From: Jiaying Zhang <jiayingz@google.com>
To: Theodore Tso <tytso@mit.edu>
Cc: Andreas Dilger <adilger@sun.com>,
Frank Mayhar <fmayhar@google.com>,
Eric Sandeen <sandeen@redhat.com>,
Curt Wohlgemuth <curtw@google.com>,
ext4 development <linux-ext4@vger.kernel.org>
Subject: Re: Question on fallocate/ftruncate sequence
Date: Mon, 31 Aug 2009 12:40:29 -0700 [thread overview]
Message-ID: <5df78e1d0908311240s3205b4bcrb65b2552b4ed579c@mail.gmail.com> (raw)
In-Reply-To: <20090830025250.GA25768@mit.edu>
Thanks a lot for the comments and suggestions!
On Sat, Aug 29, 2009 at 7:52 PM, Theodore Tso<tytso@mit.edu> wrote:
> On Fri, Aug 28, 2009 at 05:40:54PM -0700, Jiaying Zhang wrote:
>> --- .pc/fallocate_keepsizse.patch/fs/attr.c 2009-08-28 15:38:46.000000000 -0700
>> +++ fs/attr.c 2009-08-28 17:01:04.000000000 -0700
>> @@ -68,7 +68,8 @@ int inode_setattr(struct inode * inode,
>> unsigned int ia_valid = attr->ia_valid;
>>
>> if (ia_valid & ATTR_SIZE &&
>> - (attr->ia_size != i_size_read(inode)) {
>> + (attr->ia_size != i_size_read(inode) ||
>> + (inode->i_flags & FS_KEEPSIZE_FL))) {
>> int error = vmtruncate(inode, attr->ia_size);
>> if (error)

=== TASKS TO COMPLETE ===
1. Name every address in the Cc field of the email shown above.
2. Using the email above, answer each question briefly:
(a) What is the subject line?
(b) Which file does the quoted patch change?
(c) Which flag does the patch add to the condition?
3. Pick up the email about the fallocate/ftruncate patch at its last line and keep writing it from there.

=== GIVEN DATA ===
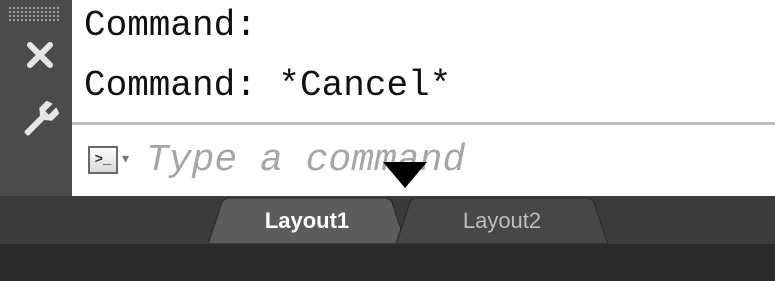 The image size is (775, 281). I want to click on wrench-icon, so click(42, 118).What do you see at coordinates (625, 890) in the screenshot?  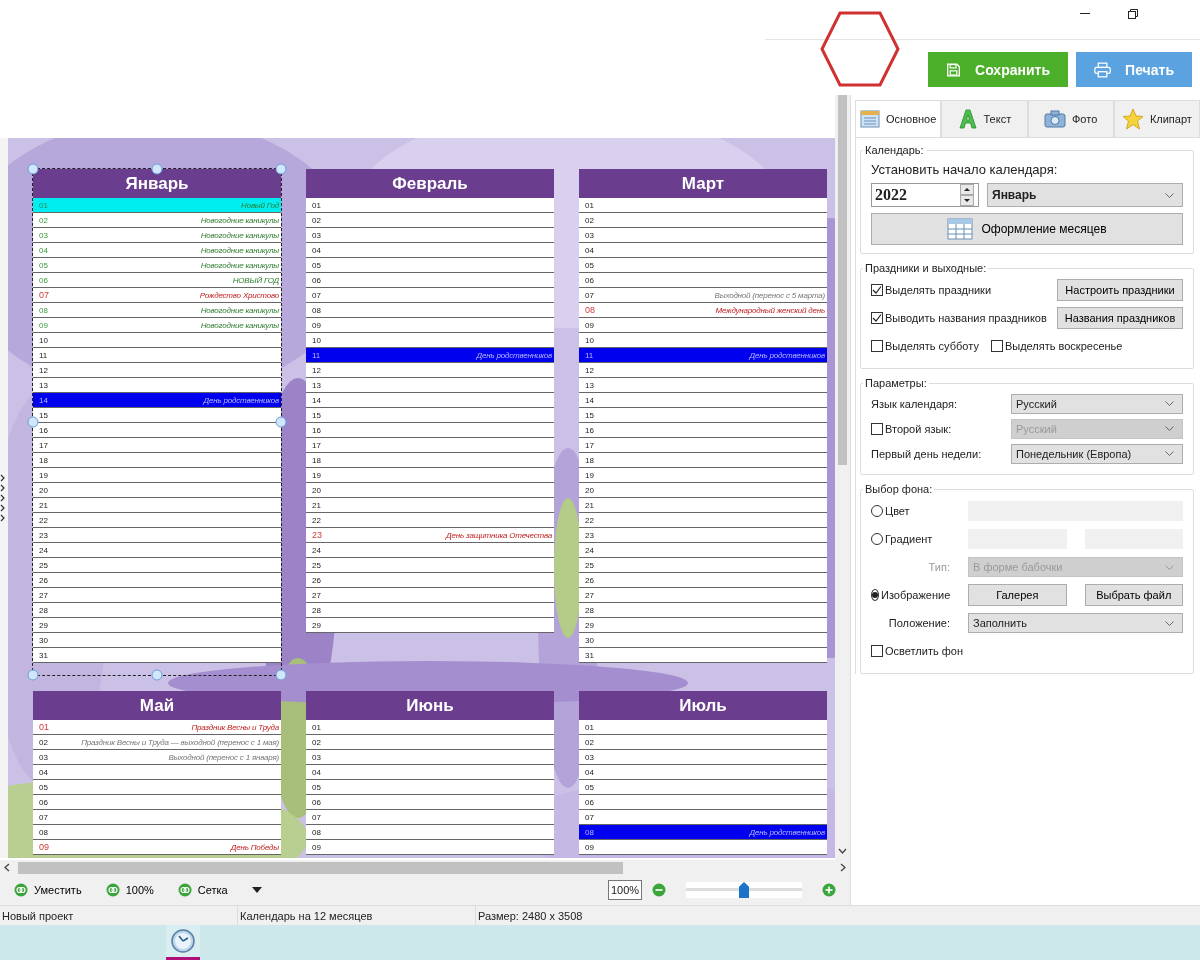 I see `zoom-field: 100%` at bounding box center [625, 890].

=== ANSWERS TO THE TASKS ===
1.
Andreas Dilger <adilger@sun.com>
Frank Mayhar <fmayhar@google.com>
Eric Sandeen <sandeen@redhat.com>
Curt Wohlgemuth <curtw@google.com>
ext4 development <linux-ext4@vger.kernel.org>

2.
(a) Re: Question on fallocate/ftruncate sequence
(b) fs/attr.c
(c) FS_KEEPSIZE_FL

3.
>> return error;
>
> Instead of doing this in the generic code, it really should be done in
> ext4_setattr. Technically speaking, we don't actually need the
> FS_KEEPSIZE_FL to solve this problem; instead we can simply have the
> ext4 code look in the extent tree to see if there are any blocks
> mapped beyond the logical block:
>
> i_size_read(inode) >> inode->i_sb->s_blocksize_bits
Is it relatively cheap to scan the extent tree? Will this add the
overhead to truncate?
>
> Having a flag as Andreas suggested does help with the issue of e2fsck
> noticing whether or not i_size is incorrect (and should be fixed) or
> the file has been extended. So keeping having the flag is an OK thing
> to do, but we need to be careful about a particularly subtle
> overloading problem. The flags FS_*_FL as defined in
> include/linux/fs.h are technically only for in-memory use. The ext4
> on-disk format flags is EXT4_*_FL, and defined in ext4.h.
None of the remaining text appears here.